French banks and investment firms subject to the banking resolution rules will be required to submit to the ACPR, and to update, on a yearly basis, a resolution plan detailing a number of proposed measures for their recovery in case of substantial deterioration in their financial situation.
In the case of default of a French bank or investment firm subject to the banking resolution rules (eg in case of non-compliance with regulatory capital requirements, inability to make payments that are immediately or will be shortly due and payable or require extraordinary public financial support), the ACPR will be entitled to take a number of measures.

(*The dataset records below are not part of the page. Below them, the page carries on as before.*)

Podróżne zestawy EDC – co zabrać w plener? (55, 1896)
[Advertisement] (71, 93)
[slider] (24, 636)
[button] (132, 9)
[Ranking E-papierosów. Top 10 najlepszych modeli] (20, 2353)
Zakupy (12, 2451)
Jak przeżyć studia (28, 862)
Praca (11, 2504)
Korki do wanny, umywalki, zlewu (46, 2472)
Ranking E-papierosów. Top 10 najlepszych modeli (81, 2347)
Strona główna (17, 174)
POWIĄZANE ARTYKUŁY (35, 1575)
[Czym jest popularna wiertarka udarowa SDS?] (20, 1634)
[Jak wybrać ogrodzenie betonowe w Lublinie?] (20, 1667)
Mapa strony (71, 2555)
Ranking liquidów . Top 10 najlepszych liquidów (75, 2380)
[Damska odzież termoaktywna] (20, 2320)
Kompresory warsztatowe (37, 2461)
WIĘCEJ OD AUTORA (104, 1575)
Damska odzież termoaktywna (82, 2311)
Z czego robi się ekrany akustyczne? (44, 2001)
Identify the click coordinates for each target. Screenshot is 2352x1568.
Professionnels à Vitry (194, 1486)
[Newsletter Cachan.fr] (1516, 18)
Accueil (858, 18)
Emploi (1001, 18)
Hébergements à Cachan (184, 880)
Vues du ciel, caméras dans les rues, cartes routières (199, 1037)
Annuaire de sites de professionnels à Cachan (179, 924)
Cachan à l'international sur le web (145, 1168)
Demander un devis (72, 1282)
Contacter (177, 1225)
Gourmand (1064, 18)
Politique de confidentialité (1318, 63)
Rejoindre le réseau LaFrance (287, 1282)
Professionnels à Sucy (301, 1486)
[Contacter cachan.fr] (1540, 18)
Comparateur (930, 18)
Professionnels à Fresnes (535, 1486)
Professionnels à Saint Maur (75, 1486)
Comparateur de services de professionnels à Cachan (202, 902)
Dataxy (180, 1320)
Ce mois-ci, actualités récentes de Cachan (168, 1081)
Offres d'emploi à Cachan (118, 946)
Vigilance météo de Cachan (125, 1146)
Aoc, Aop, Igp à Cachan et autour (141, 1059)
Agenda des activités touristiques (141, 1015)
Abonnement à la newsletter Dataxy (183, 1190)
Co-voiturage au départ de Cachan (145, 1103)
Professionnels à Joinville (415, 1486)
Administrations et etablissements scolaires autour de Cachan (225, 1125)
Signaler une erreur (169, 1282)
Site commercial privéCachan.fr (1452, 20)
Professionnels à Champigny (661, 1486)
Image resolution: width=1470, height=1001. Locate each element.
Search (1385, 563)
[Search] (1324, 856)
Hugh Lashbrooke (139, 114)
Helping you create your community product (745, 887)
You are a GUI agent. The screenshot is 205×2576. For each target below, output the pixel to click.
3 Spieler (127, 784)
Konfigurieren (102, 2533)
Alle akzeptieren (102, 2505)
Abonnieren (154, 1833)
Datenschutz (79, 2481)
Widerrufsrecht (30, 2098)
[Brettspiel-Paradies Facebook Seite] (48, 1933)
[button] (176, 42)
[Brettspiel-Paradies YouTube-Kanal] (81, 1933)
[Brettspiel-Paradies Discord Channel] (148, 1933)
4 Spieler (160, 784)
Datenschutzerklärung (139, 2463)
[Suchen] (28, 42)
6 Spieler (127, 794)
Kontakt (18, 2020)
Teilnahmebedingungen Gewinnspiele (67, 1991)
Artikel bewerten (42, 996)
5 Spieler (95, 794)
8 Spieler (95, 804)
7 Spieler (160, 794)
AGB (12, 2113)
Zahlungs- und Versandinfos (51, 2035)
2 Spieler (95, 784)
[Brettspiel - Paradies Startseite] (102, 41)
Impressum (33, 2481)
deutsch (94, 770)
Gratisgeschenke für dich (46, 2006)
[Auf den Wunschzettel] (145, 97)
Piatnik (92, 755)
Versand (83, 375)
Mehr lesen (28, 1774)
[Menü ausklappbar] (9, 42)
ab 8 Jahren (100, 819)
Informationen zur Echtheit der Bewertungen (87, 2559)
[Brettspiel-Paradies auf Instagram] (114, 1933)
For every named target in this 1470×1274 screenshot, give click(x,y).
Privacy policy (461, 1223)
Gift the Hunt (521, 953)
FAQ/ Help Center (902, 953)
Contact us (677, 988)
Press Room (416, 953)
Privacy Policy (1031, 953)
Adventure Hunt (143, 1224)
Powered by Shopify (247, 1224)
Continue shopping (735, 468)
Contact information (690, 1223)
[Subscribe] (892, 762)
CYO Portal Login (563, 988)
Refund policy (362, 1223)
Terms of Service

- The ACPR will be entitled to order the transfer (including to a bridge institution) of all or part of the business lines of the defaulting financial institution. Such transfers will be made by operation of law and without the need for any formality. Notwithstanding any provision to the contrary, the contracts relating to the transferred activities will continue and no termination or close-out netting of these contracts as a result of this transfer will be allowed. Derivative transactions entered into with a defaulting financial institution may only be transferred in their entirety (ie cherry-picking will not be permitted). In addition, the early termination or close-out netting of such derivative transactions as a result of a resolution measure should not be permitted, except if such measure orders the transfer of business lines of the defaulting financial institution but such derivative transactions are not part of such transfer.
- The ACPR will also be entitled to suspend the exercise of any acceleration or close-out netting right in respect of any contract (including any derivative transaction) entered into with the defaulting financial institution, until 5pm at the latest on the business day following the publication of such resolution decision. The conditions for the suspension of these rights will have to be further specified in a decree.
Another important point to note is that, in case of urgency, the ACPR will be entitled to adopt the above measures on a provisional basis without the need to hear the relevant parties.
In summary, the adoption of resolution measures by the ACPR may neutralise the early termination or close-out netting of derivative transactions entered into with a defaulting French financial institution, at least on a temporary basis.
The draft banking law is, however, less explicit on the treatment of security interests and collateral arrangements securing derivative transactions in case of resolution. Derivative counterparties of French banks and investment firms will therefore need to adjust their default management procedures to reflect these new rules, once they will have been finalised and adopted.
Apart from these default management issues, the proposed banking resolution rules raise, in our view, two additional questions: first, the question of the increased role and powers of administrative authorities (as opposed to French courts) in relation to insolvency or pre-insolvency related matters;9 and, second, the question of the interactions of these French law measures with supra-national rules (including the EU Directive proposal mentioned above) and with foreign laws. In particular, in the case of transfer of foreign-law governed derivative contracts (such as ISDA Master Agreements) pursuant to a resolution measure adopted by the ACPR, all relevant parties will need to check whether this automatic transfer will be recognised under all applicable foreign laws (including in particular the lex contractus).
8 See the Proposal for a Directive of the European Parliament and of the Council establishing a framework for the recovery and resolution of credit institutions and investment firms published on 6 June 2012 and the Consultative Document entitled Recovery and Resolution Planning: Making the Key Attributes Requirements Operational published by the Financial Stability Board in November 2012.
9 As underlined by T. Bonneau in "Eclairage – Aperçu rapide sur le projet de loi de séparation et de régulation des activités bancaires", Bulletin Joly Bourse, 1 March 2013, page 112.